Un’équipe itinerante di missionari della Consolata assiste questi rifugiati e migranti: da fine luglio 2019, cento bambini e venti adulti hanno cominciato a ricevere ogni martedì e venerdì un pasto preparato sul posto da volontari. I fondi per l’intervento sono venuti da donatori privati che sostengono direttamente l’Istituto missioni Consolata (Imc), da benefattori della città di Boa Vista e da alcune parrocchie del Sud del Brasile più sensibili alla situazione dei migranti e dei rifugiati.

Dallo scorso dicembre, grazie al sostegno di un donatore statunitense, è stato possibile intensificare e stabilizzare il programma di lotta alla malnutrizione, estendendolo a 12 mesi (cioè per tutto il 2020) e aumentando fino a 150 i bambini e a trenta gli adulti assistiti.

(© AfMC/Jaime Patias)

Bambini sradicati

«Una delle conseguenze più preoccupanti di questa situazione», riportava lo scorso autunno il consigliere generale Imc, padre Jaime Patias, al rientro dalla sua visita a Ka Ubanoko, «è che questi bambini, completamente sradicati, non riceveranno per mesi, forse per anni, alcuna forma di istruzione». Uno dei rischi connessi alla crisi venezuelana, in altre parole, è quello di far crescere una generazione di giovani privi di formazione e di competenze, limitando molto le loro possibilità di contribuire in modo attivo alla ricostruzione del loro paese.

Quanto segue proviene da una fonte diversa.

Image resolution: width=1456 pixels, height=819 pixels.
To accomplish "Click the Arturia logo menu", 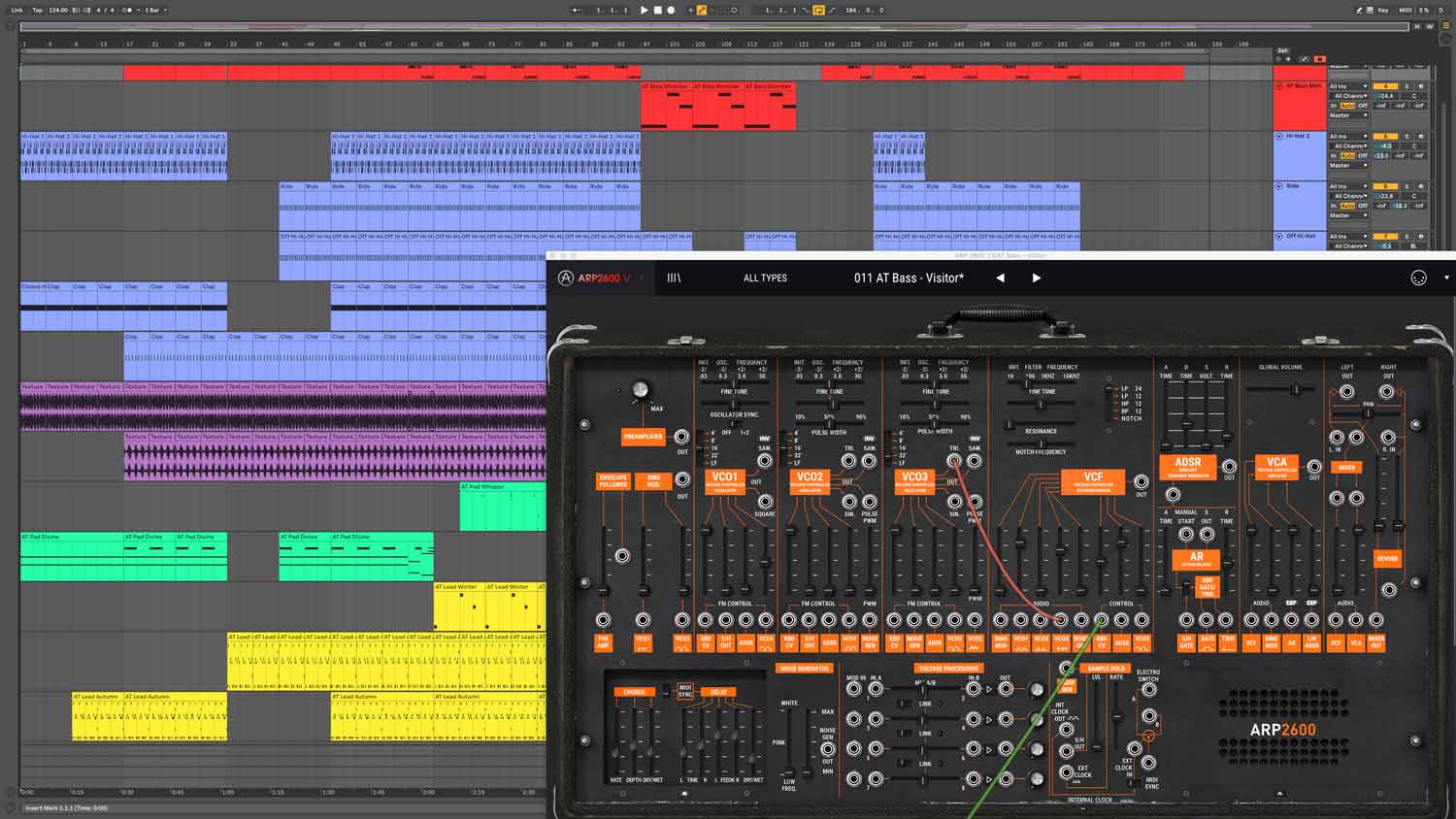I will [566, 278].
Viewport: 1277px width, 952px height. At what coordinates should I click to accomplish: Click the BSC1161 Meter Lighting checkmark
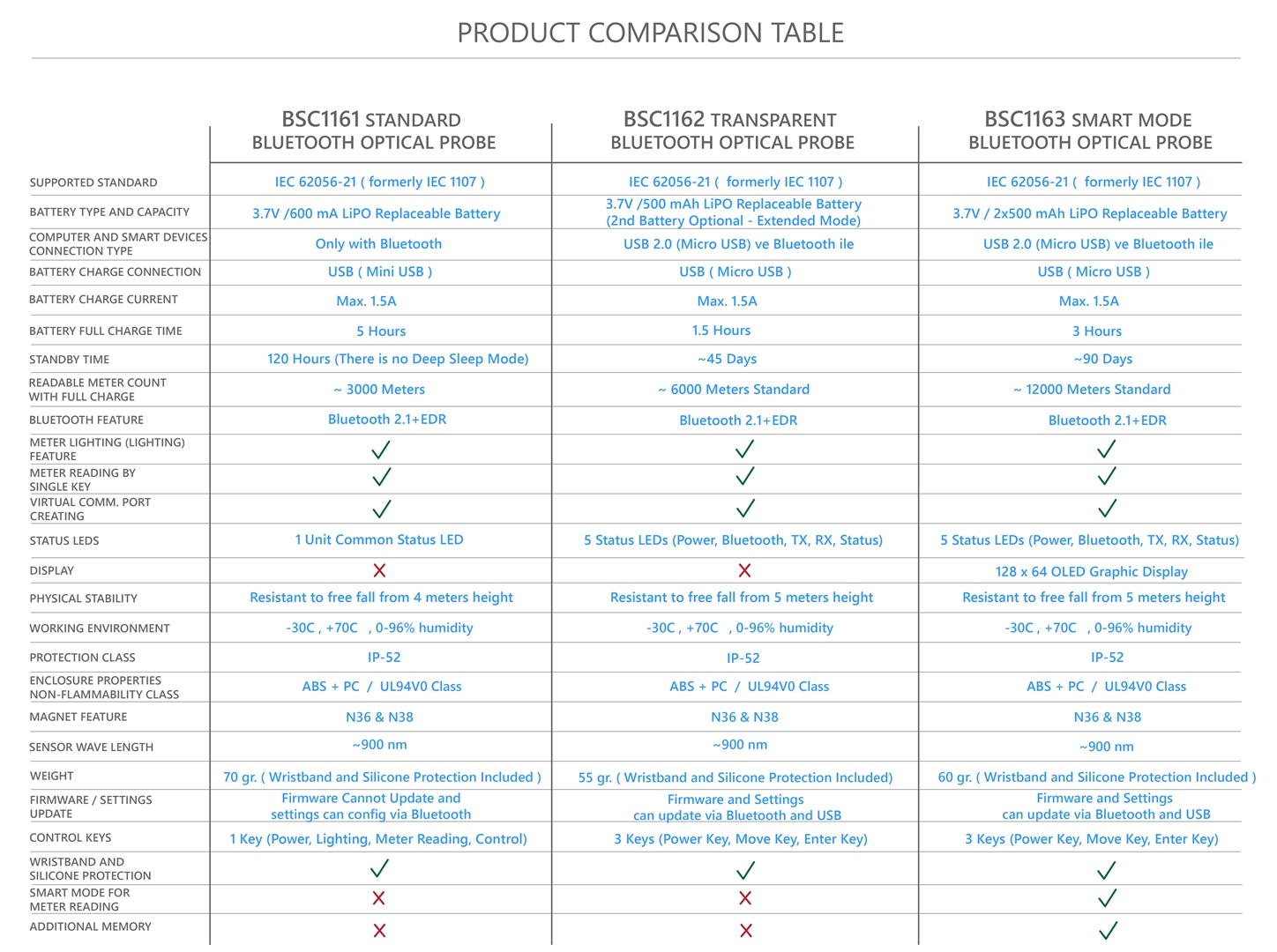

Alimentação crianças – alimentazione dei bambini – volontari al lavoro per preparare il cibo (© AfMC/Jaime Patias)

Per questo, prima del pasto, i bambini seguiti dall’équipe missionaria ricevono almeno una formazione civico-sociale. Nel corso del 2020 si valuterà la fattibilità di un intervento il cui obiettivo sia quello di fornire a questi bambini una formazione più continua e strutturata.